As Russian President Vladimir Putin continues to bombard Ukraine militarily, financially it is his own country that is taking hit after hit.
For the second time this week, a major financial organization has cut Russia’s credit rating down to junk status, with the decision announced Thursday by Moody’s following the same move a day earlier by Fitch.
The change in financial credibility comes amid crippling economic sanctions being levied at Russia by a worldwide coalition that includes the United States and the European Union.
Those sanctions have come fast and furious, the quickest, hardest hit to any nation in recent memory, and are meant to cripple Russia’s currency, and therefore its ability to fund its invasion of its neighboring nation.
Among the moves made by the global coalition, Russia has been blocked from accessing the SWIFT financial system that links countries throughout the world, an act that restricts Russia’s central bank and blocks over $600 billion in reserves.

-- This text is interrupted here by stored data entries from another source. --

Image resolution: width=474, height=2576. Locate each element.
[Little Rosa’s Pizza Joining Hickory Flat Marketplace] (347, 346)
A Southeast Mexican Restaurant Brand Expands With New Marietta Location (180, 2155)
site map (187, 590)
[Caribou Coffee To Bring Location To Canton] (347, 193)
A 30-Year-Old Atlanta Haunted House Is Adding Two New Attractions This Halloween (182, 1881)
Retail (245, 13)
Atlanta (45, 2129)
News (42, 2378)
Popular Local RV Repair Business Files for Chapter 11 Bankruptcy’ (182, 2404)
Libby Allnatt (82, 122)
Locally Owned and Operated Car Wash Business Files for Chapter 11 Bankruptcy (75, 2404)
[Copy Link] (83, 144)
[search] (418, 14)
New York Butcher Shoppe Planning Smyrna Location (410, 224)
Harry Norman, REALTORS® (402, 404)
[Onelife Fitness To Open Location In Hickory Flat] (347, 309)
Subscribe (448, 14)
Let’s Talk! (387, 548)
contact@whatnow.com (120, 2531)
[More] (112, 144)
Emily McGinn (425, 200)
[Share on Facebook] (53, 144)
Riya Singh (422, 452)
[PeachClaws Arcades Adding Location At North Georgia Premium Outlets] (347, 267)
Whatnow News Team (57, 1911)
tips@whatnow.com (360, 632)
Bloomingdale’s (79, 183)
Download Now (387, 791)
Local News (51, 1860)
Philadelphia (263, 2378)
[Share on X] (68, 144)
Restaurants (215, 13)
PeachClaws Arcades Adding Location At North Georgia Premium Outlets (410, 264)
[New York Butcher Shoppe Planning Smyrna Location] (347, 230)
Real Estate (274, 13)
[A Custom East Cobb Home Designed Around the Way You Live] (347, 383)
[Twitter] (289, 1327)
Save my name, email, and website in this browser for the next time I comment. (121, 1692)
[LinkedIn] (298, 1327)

The cumulative effect is that the multitude of sanctions will go much farther than “initial expectations and will have material credit implications,” Moody’s wrote in its decision, which lowered Russia’s credit rating six notches from Baa3 to B3.
On Wednesday, Fitch labeled Russia’s rating “watch negative” in dropping it from B to BBB.
Likewise, Russian companies’ stocks are absorbing a huge negative hit, with the S&P also dropping Russia to a “junk” rating and the MSCI eliminating Russian stocks from its Emerging Markets indexes.